Early Prediction of Novice Students Performance in an Introductory Programming Course Using Hyperparameter Tuned Model
摘要
Undergraduates studying Computer Science (CS) and engineering need to hone their problem-solving abilities, which are especially crucial when tackling programming challenges involving basic strategies. These abilities should ideally be cultivated earlier in the programming learning process, especially in the preliminary few days or weeks of a Novice Student’s (NS) first course. The growth of programming skills for total novices depends on their ability to solve problems and think logically. The primary element that may impact NS computing abilities is cognitive impairment and lack of cognition impairs students’ ability to solve arithmetic and problem-solving issues.
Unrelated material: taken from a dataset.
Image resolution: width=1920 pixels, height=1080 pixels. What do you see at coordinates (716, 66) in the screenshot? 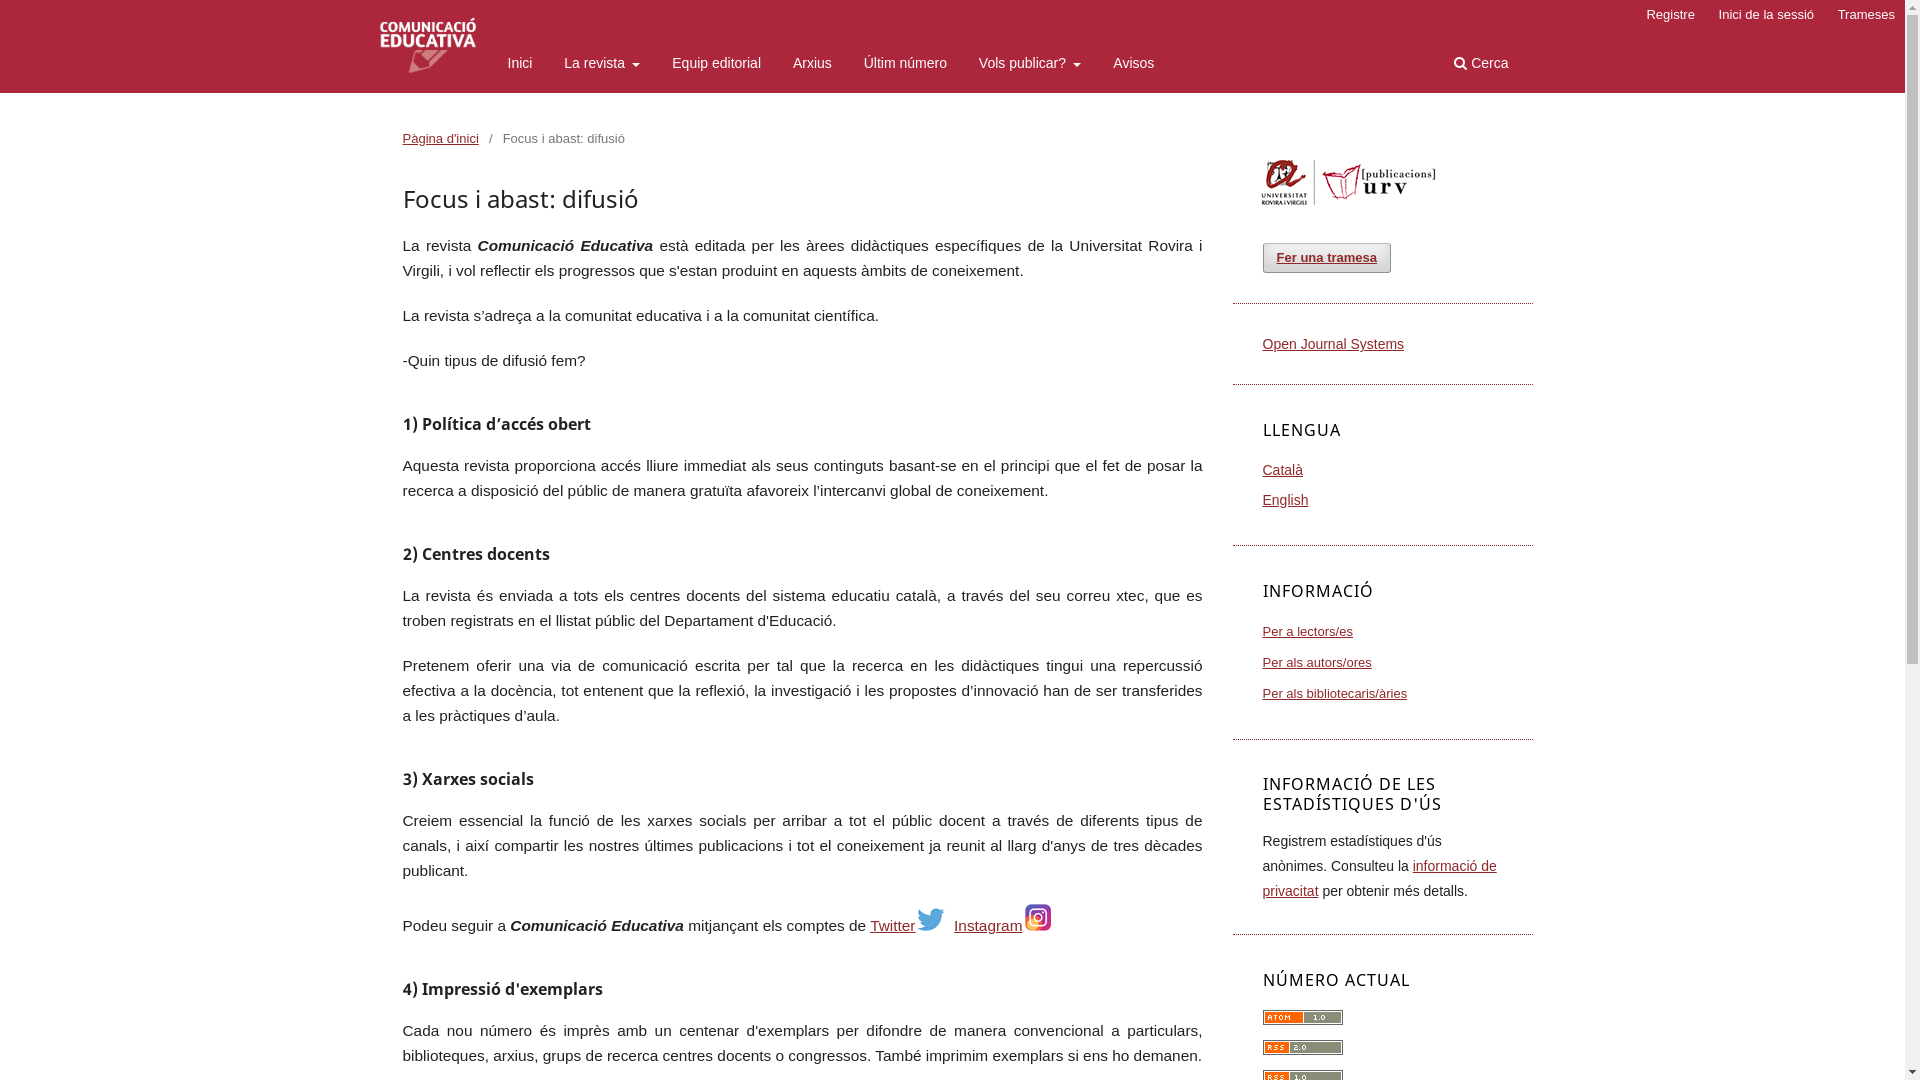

For many NS, Introductory Programming (IP) might be complicated. Additionally, these courses have a high dropout and failure rate. Since it enables human-AI relationship towards analytical guidance, where monitors will be instructed on how to assist and help NS where early interference is vital for predicting NS performance at an early stage is one possible solution to this issue. In the current study, a Prediction Model (PM) has been created especially to predict how well first-year CS will perform in the first challenging course in their field. In this regard, the study used data gathered during the first two weeks of IP courses delivered to a total of 2372 students to apply suggested Bayesian Optimization Hyperparameter Tuning (BOHT) for early performance prediction. The main aim of this research is to progress a way to identify “at risk” students early on and offer advice on how to help them become better programmers. The experimental results showed that the proposed BOHT model produced the best results when compared to other existing models, with an accuracy of 98.3%.